Repeat exactly the line containing "The height and width of the screenshot is (455, 800)." and every line after it in the entries, and nothing besides.

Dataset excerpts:

────────────────────

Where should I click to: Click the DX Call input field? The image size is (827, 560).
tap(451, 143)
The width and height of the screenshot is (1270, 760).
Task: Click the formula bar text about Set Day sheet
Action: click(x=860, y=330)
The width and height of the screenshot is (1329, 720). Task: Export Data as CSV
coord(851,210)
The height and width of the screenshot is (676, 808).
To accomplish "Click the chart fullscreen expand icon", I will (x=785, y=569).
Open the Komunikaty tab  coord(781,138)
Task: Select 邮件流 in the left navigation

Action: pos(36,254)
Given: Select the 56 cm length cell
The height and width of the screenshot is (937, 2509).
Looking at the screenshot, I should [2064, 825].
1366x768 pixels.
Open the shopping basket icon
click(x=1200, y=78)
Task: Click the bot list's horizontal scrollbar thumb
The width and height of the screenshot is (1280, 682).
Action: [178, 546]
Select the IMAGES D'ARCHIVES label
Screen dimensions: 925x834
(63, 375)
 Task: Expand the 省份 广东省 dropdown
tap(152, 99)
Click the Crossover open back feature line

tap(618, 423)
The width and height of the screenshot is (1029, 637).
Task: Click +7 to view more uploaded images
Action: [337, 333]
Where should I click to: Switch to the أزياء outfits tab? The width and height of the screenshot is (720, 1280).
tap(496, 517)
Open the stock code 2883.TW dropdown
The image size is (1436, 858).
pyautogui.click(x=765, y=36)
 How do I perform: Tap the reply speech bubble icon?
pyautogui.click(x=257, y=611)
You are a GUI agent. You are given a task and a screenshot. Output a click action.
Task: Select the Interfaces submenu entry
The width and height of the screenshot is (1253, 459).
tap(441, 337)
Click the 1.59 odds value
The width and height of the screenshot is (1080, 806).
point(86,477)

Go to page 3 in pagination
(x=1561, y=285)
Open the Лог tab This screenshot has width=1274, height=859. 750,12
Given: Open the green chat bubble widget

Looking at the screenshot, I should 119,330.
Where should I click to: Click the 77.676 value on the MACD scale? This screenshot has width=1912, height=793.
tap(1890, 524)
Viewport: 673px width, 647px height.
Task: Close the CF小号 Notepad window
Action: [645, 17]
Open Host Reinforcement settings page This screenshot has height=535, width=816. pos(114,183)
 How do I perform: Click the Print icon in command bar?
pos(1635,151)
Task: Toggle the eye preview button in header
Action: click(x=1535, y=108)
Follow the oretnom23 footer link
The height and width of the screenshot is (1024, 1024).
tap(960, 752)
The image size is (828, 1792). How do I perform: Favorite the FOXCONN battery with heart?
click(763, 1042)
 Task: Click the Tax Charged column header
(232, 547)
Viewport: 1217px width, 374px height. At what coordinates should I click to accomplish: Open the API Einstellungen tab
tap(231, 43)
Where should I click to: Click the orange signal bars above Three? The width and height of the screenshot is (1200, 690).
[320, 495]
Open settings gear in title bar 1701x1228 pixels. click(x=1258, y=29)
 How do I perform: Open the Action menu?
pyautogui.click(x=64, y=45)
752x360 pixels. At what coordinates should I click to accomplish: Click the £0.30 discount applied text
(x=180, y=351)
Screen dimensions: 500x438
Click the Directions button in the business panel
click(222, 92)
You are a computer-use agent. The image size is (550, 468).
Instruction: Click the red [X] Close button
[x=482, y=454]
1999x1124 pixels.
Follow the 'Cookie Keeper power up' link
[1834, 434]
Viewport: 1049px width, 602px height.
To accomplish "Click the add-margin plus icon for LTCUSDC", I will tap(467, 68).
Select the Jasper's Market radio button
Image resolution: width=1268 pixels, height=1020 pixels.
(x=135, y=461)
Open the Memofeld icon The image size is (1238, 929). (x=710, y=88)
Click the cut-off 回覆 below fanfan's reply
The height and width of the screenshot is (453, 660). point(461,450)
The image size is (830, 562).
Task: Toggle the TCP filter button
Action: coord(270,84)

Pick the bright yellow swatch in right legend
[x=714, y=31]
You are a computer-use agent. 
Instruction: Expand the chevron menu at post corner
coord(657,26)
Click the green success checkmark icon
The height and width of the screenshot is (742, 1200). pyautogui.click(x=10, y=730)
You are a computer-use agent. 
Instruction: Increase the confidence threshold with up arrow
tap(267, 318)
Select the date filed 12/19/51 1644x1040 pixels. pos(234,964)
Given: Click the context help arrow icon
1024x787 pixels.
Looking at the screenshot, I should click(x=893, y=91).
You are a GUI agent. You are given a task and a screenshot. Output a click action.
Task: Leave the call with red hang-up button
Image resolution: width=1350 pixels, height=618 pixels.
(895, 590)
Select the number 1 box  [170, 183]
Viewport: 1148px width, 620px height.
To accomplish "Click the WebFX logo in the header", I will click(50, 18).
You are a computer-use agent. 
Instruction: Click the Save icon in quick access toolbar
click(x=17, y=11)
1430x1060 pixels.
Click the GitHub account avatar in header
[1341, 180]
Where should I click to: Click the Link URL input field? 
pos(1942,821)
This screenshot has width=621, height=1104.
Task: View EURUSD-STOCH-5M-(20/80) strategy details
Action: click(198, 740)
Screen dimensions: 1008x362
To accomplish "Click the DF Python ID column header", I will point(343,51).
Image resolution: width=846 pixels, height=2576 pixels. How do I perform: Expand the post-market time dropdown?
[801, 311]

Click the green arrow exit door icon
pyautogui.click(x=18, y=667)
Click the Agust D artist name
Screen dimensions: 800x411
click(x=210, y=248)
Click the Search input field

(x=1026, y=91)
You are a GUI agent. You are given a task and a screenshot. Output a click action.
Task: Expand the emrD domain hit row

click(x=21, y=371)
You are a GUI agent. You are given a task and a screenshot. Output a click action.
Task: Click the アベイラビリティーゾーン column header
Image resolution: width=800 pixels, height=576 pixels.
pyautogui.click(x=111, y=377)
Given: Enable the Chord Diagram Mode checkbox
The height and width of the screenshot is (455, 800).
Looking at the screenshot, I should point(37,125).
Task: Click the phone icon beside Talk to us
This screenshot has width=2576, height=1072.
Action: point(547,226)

────────────────────

**Written answer:**
The height and width of the screenshot is (455, 800).
Looking at the screenshot, I should point(37,125).
Task: Click the phone icon beside Talk to us
This screenshot has width=2576, height=1072.
Action: point(547,226)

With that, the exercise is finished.